• [Aim]: Please copy out, unchanged, the part of the listing below that opens with the line containing "Open the Chats tab" and closes with the line containing "pyautogui.click(x=195, y=355)".

----------------------------------------

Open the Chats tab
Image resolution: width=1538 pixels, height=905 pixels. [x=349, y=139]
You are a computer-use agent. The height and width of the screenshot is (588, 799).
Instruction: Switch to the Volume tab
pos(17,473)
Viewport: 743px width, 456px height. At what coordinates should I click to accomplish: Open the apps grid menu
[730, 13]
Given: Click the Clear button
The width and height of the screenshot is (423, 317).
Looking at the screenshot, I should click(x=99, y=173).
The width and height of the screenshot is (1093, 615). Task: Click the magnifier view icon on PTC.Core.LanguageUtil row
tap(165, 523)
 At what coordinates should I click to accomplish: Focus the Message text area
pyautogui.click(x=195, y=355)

----------------------------------------

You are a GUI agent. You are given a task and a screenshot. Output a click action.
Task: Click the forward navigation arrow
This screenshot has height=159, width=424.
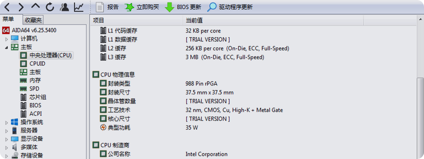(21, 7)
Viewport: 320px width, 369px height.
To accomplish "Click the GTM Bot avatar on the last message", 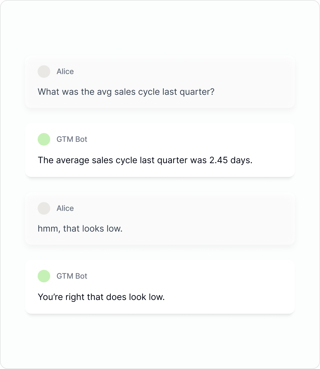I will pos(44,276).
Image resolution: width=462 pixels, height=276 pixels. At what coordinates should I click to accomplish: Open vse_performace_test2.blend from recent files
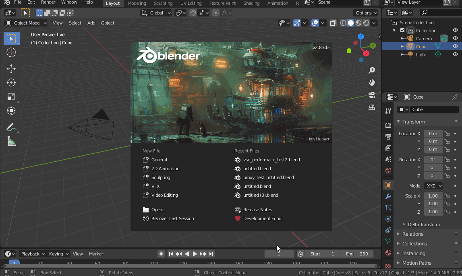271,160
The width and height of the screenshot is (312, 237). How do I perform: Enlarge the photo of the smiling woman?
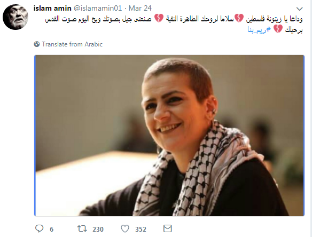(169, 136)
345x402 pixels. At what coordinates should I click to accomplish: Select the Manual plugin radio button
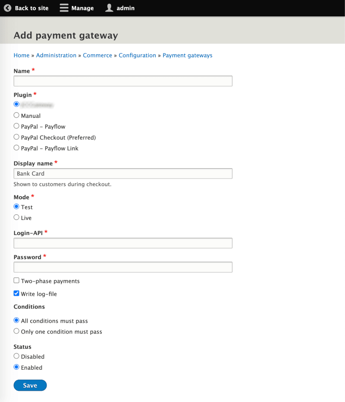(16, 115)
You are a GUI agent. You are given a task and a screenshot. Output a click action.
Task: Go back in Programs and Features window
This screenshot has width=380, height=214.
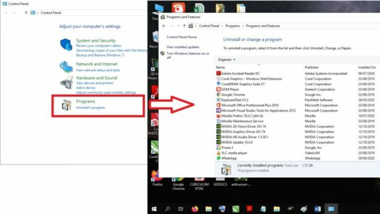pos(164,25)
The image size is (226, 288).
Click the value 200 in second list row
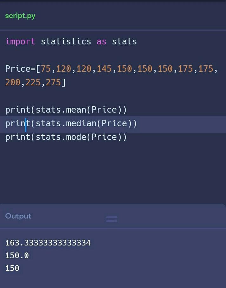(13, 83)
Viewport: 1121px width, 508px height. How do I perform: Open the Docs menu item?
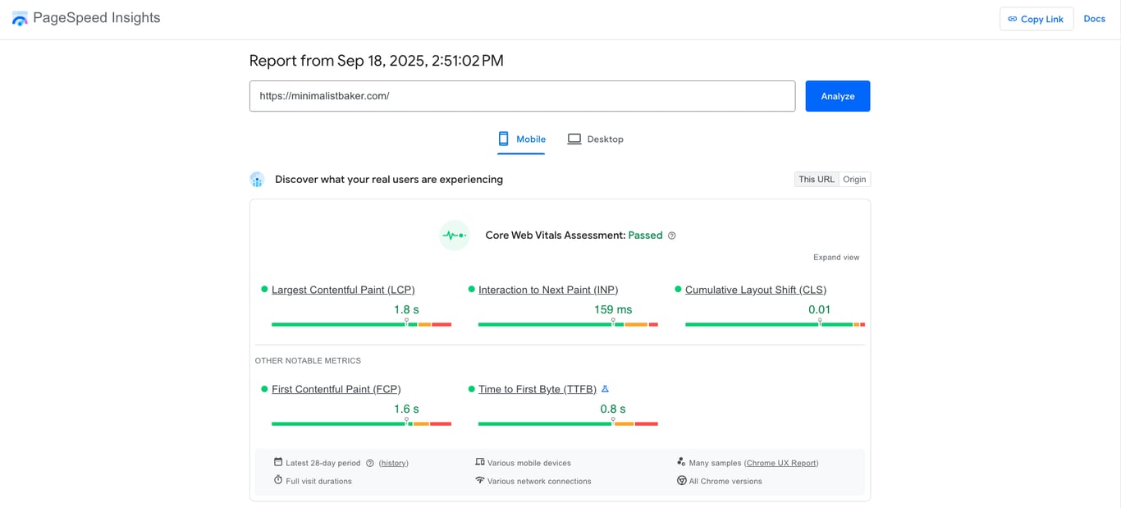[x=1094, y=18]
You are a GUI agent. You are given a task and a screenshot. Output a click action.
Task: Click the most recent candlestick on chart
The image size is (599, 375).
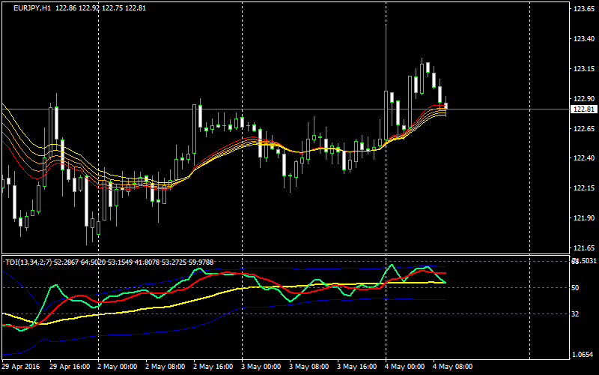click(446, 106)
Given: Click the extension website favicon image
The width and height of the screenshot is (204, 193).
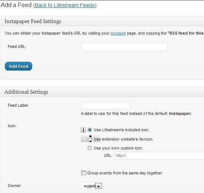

----------------------------------------

• [Task answer]:
Open the Chats tab
Image resolution: width=1538 pixels, height=905 pixels. [x=349, y=139]
You are a computer-use agent. The height and width of the screenshot is (588, 799).
Instruction: Switch to the Volume tab
pos(17,473)
Viewport: 743px width, 456px height. At what coordinates should I click to accomplish: Open the apps grid menu
[730, 13]
Given: Click the Clear button
The width and height of the screenshot is (423, 317).
Looking at the screenshot, I should click(x=99, y=173).
The width and height of the screenshot is (1093, 615). Task: Click the magnifier view icon on PTC.Core.LanguageUtil row
tap(165, 523)
 At what coordinates should I click to accomplish: Focus the Message text area
pyautogui.click(x=195, y=355)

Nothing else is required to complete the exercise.